Researchers at the Children's Hospital of Philadelphia (CHOP) and the University of Pennsylvania are preparing to submit a groundbreaking clinical trial application to the FDA this winter, seeking approval for a novel CRISPR base editing approach that could transform treatment for multiple rare genetic disorders. The initiative follows the remarkable success of baby KJ Muldoon, whose personalized gene editing treatment has become one of the most significant medical stories of 2025.
Revolutionary Treatment Success
When KJ was born prematurely at the University of Pennsylvania last August, he appeared healthy initially but was soon diagnosed with CPS1 deficiency, a rare urea cycle disorder that prevents the liver from breaking down ammonia. The condition can cause permanent brain damage or death as toxic ammonia builds up in the body. KJ was intubated and placed on dialysis, facing the prospect of needing a liver transplant for any chance at a normal life.
Instead of a transplant, KJ received a pioneering gene editing treatment six months later. The therapy, designed specifically for his genetic mutation, involved an infusion of components manufactured just for him and flown to Philadelphia from Iowa, North Dakota, and Canada. The treatment utilized a version of CRISPR called a base editor to fix a single misspelled letter in his DNA.
"This is what we thought we would never get," said Kyle Muldoon, KJ's father, describing a recent moment when his son reacted to an Eagles football game victory. The treatment has not cured KJ but has transformed his severe condition into a much milder form of the disease, eliminating his need for liver transplant.
Scaling Personalized Medicine
The success has generated overwhelming interest from the rare disease community. Since news of KJ's treatment broke in May, the research team has received thousands of pleas from other patients with rare diseases and their families. However, the highly personalized nature of KJ's treatment required massive investments of time, expertise, and capital that aren't easily replicated.
"We need to be able to scale this," said Rebecca Ahrens-Nicklas, the physician who administered KJ's treatment. "In our country, to do that, you have to have an approval so that the drug product can be reimbursed, and we can actually subsidize this to be able to help patients around the country. The technology is there; we just need the infrastructure to evaluate it and deliver it."
Innovative Trial Design
The planned FDA application represents a novel approach to clinical testing. Kiran Musunuru, the geneticist who led development of KJ's treatment, explained that the proposed trial would be open to patients with seven different urea cycle disorders, provided their mutations are amenable to base editing treatment. This "umbrella-of-umbrella" approach would allow individualized treatments to be tested within a single trial framework.

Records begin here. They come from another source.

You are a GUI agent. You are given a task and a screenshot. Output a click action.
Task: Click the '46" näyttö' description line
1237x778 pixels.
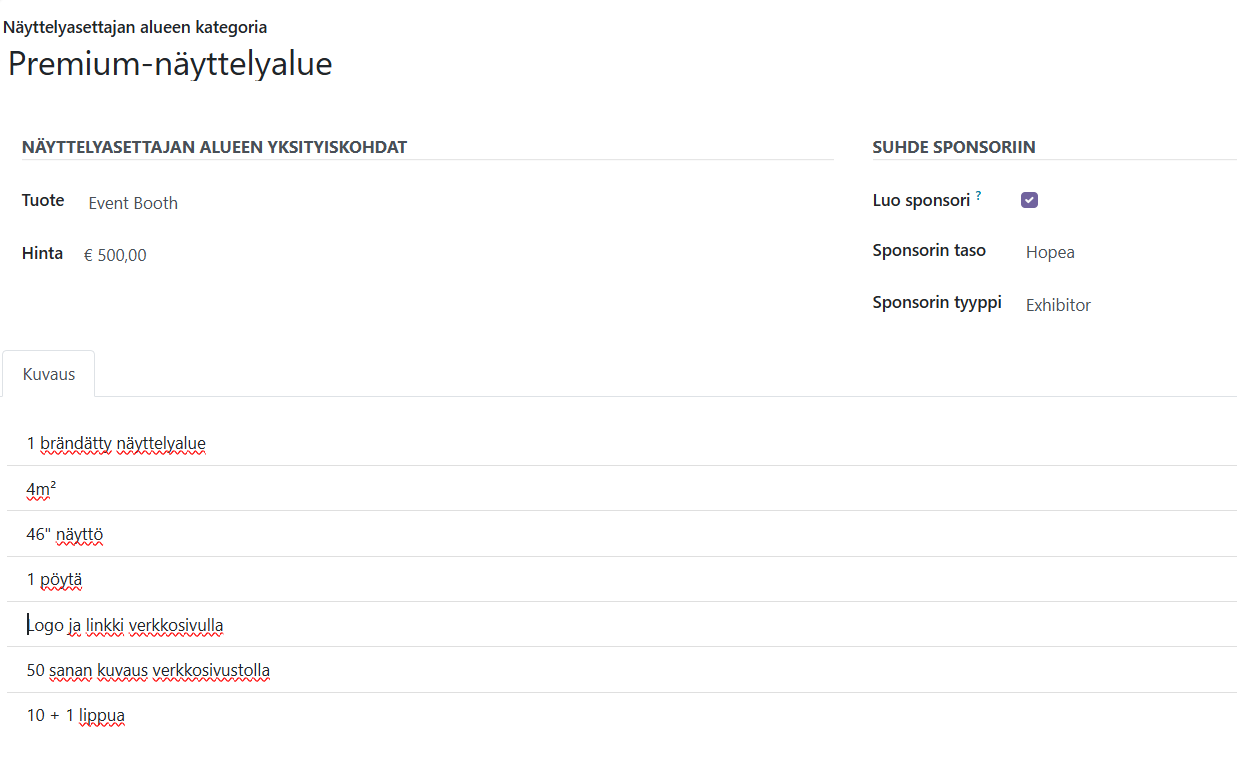[65, 534]
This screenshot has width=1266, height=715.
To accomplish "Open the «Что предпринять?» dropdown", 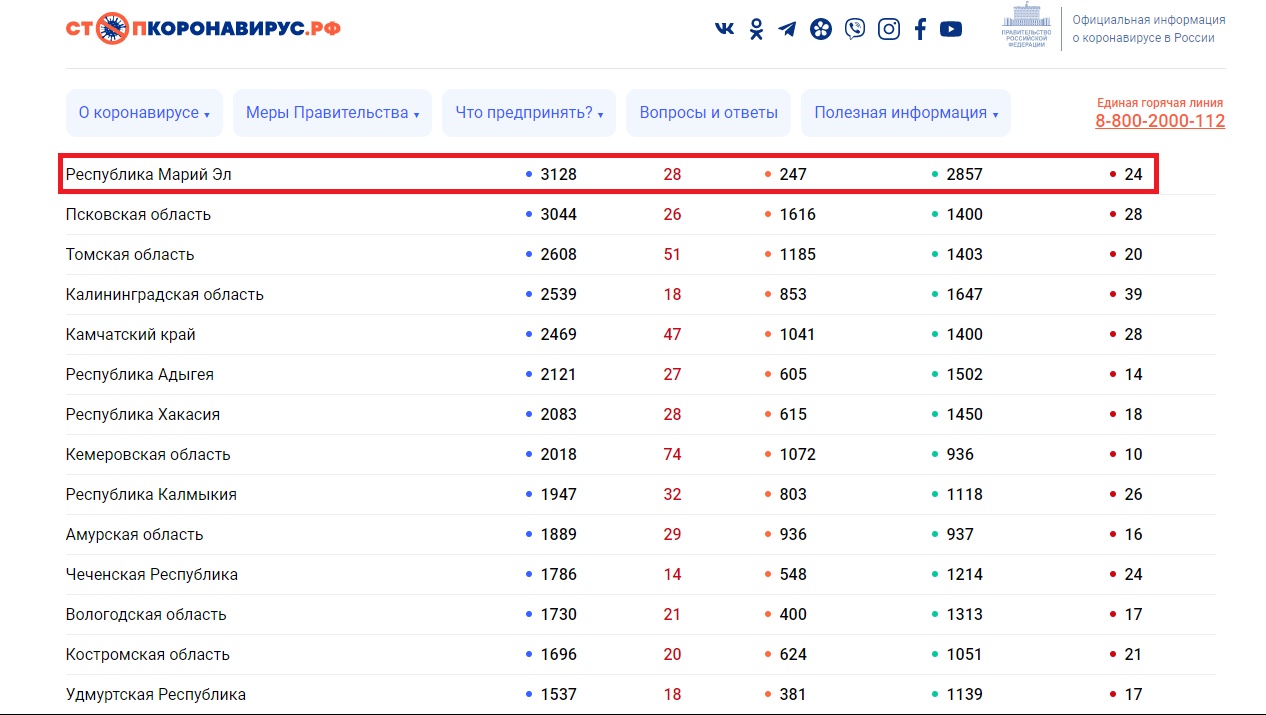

The trial design calls for treating five patients initially, followed by progression to a Phase 3 trial that could enable conditional approval of base editing as a platform technology. "That is absolutely key," Musunuru emphasized. "Not to, you know, say that everything's great after that, there will be many more challenges after that. But if you can't get to that point, this whole thing falls apart, and we won't be able to help all the kids who need help."
Collaborative Scientific Effort
KJ's treatment success resulted from an extensive collaborative effort involving leading researchers across multiple institutions. Ben Kleinstiver at Massachusetts General Hospital and David Liu at the Broad Institute contributed to improving the base editor's ability to make precise DNA modifications. Fyodor Urnov at the Innovative Genomics Institute at the University of California, Berkeley, helped forge a public-private partnership that marshaled resources from Aldevron, IDT, Acuitas Therapeutics, and the Jackson Laboratory.
The treatment has been hailed as a landmark achievement in the five-decade quest to read and repair the genetic code, while also raising important questions about how to safely and equitably scale personalized treatments for rare diseases. The upcoming FDA application represents a critical step toward making this transformative technology accessible to more patients who desperately need it.